The risk-off sentiment in the market intensified following last week’s December Nonfarm Payrolls (NFP) report, which showed a significant increase in job growth. As a result, the US Dollar strengthened, with traders growing less confident in the prospect of imminent rate cuts from the Fed. Additionally, US Treasury yields remained elevated, with the 10-year T-note reaching 4.801%, its highest level since November 2023.
Mexico’s Economic Outlook
Mexico’s economic data remains sparse this week, though industrial production has shown improvements both monthly and annually. However, concerns about the nation’s economic health persist. Former Deputy Finance Minister Alejandro Werner warned that Mexico could face a recession in 2025 and may lose its investment-grade status before 2027.
The upcoming economic reports from Mexico include Gross Fixed Investment and Retail Sales data. On the US side, critical data releases will cover producer and consumer inflation figures, along with Retail Sales and jobless claims for the week ending January 11.

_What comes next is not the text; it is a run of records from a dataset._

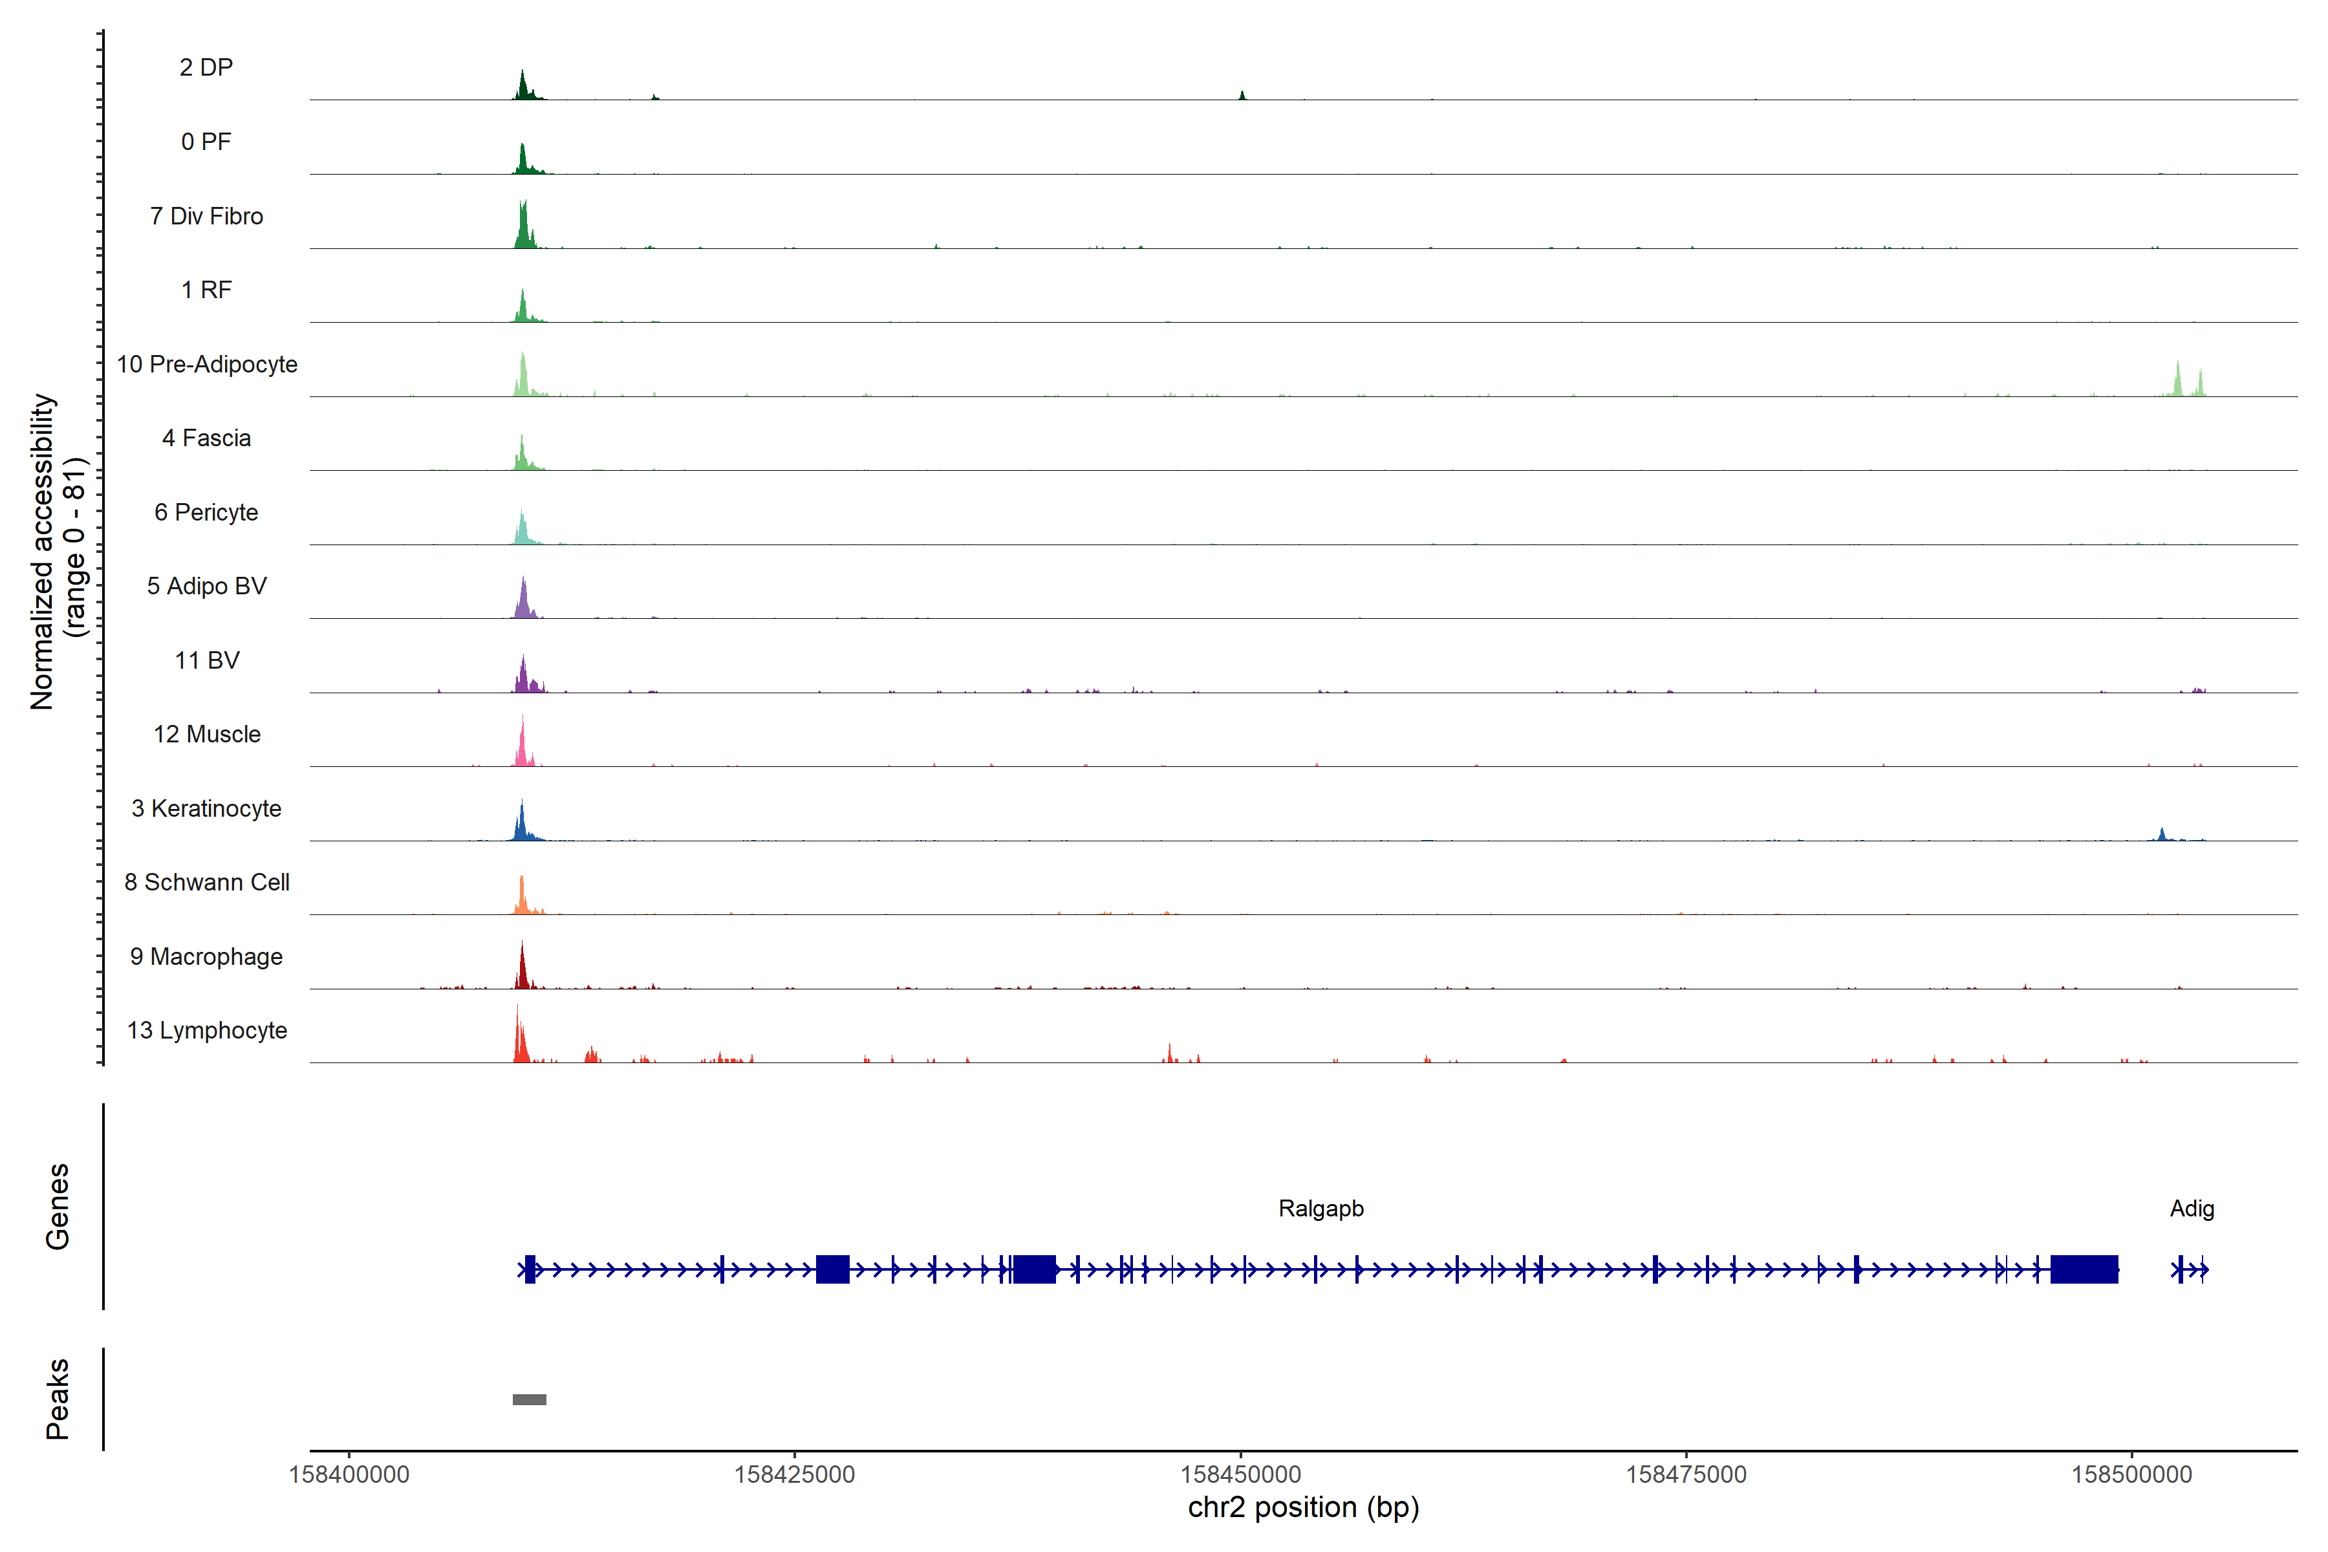Click the 10 Pre-Adipocyte track label
This screenshot has height=1552, width=2328.
coord(207,364)
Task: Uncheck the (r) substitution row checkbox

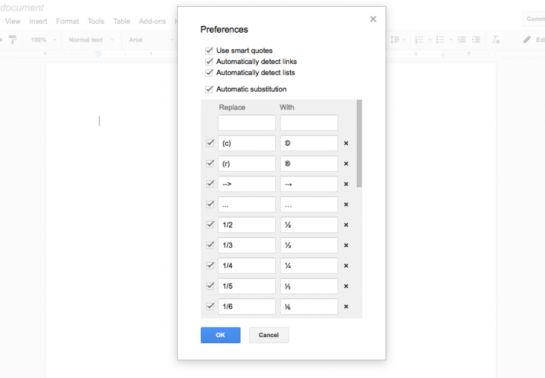Action: [210, 163]
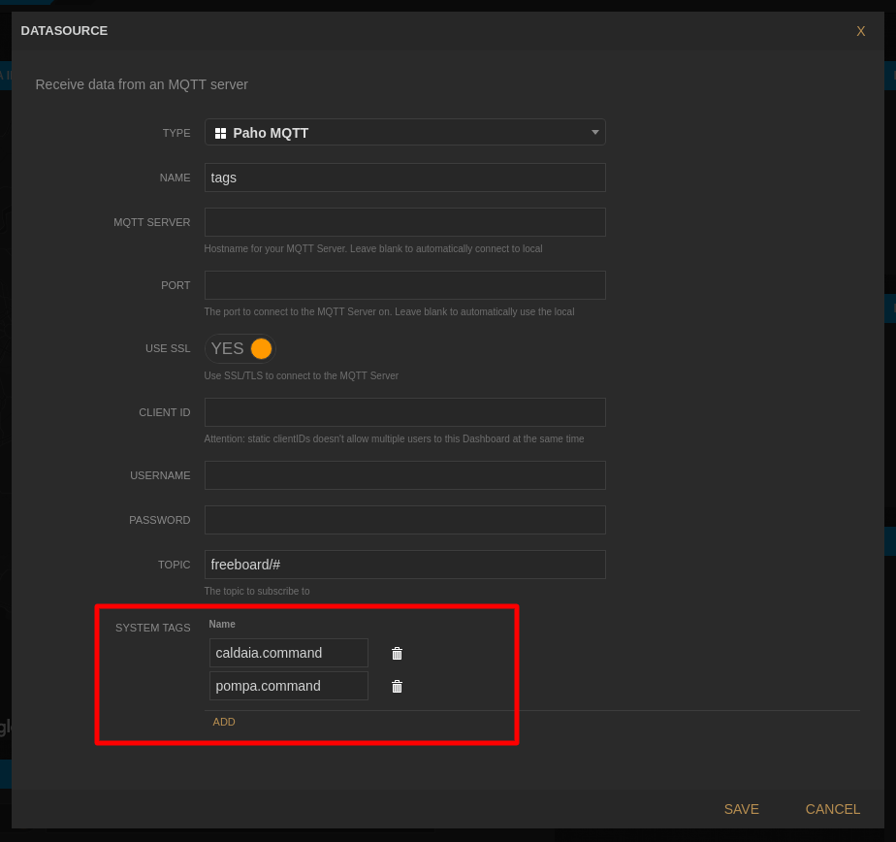Delete the caldaia.command tag via trash icon

pos(397,653)
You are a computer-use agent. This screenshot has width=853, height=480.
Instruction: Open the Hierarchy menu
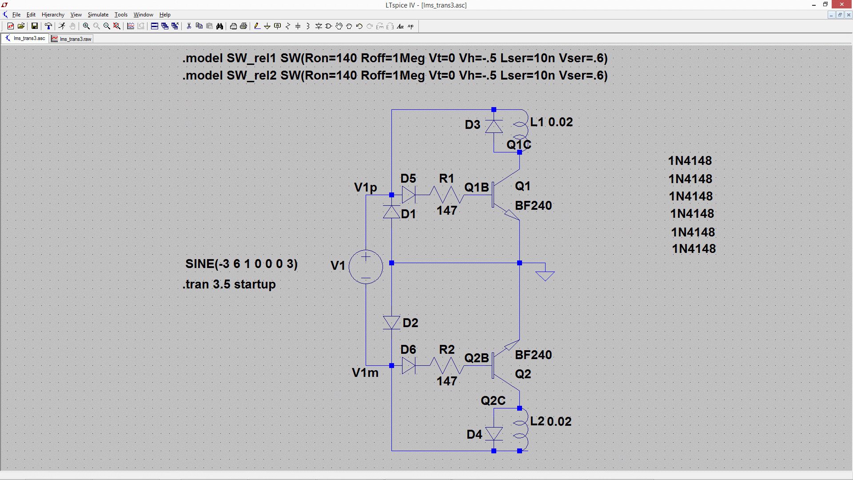point(53,15)
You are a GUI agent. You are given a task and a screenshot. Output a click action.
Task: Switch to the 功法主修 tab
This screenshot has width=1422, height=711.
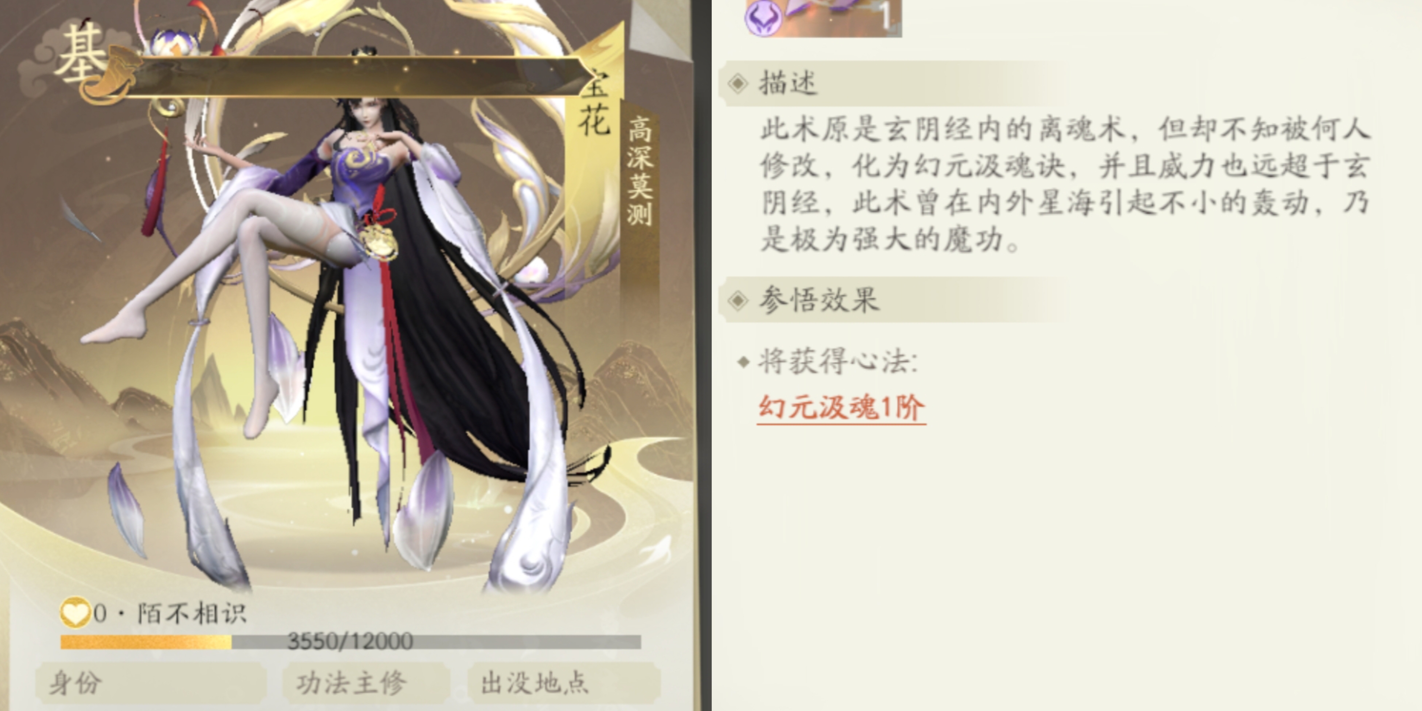tap(366, 683)
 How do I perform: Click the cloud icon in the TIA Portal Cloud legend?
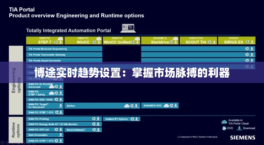[x=224, y=121]

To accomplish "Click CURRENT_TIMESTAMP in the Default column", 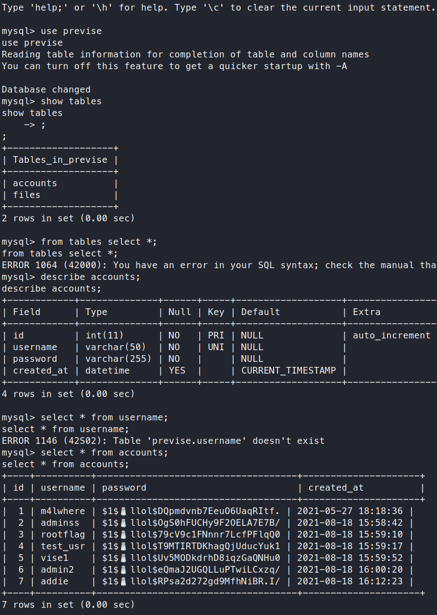I will point(288,370).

Market Developments and Central Bank Policy
The Mexican Peso came under pressure following December’s NFP data, which showed the US economy added more than 256,000 jobs—significantly higher than the 160,000 expected. The Unemployment Rate fell to 4.1%, while Average Hourly Earnings growth slowed below 4%. Despite market expectations for a rate cut by the Fed in 2025, Wednesday’s US inflation data will be pivotal. A higher-than-expected inflation reading could reinforce the view that the Fed will keep rates elevated through 2025.
In Mexico, Banco de Mexico’s (Banxico) December meeting minutes indicated a continued decline in inflation, suggesting that the central bank could maintain its easing cycle. Banxico noted that services inflation had decreased, and officials expect the inflation target of 3% to be reached by Q3 2026.
USD/MXN Technical Outlook
The uptrend in USD/MXN remains intact, with the US Dollar gaining ground against the Peso. If the pair continues to rise, it could test the 20.90 level, the year-to-date high, followed by the March 8, 2022 peak of 21.46. A break above 21.50 could open the door to the psychological 22.00 level.
On the other hand, a drop below 20.50 could expose the 50-day Simple Moving Average (SMA) at 20.30, with a further decline bringing the 20.00 level and the 100-day SMA at 19.96 into play.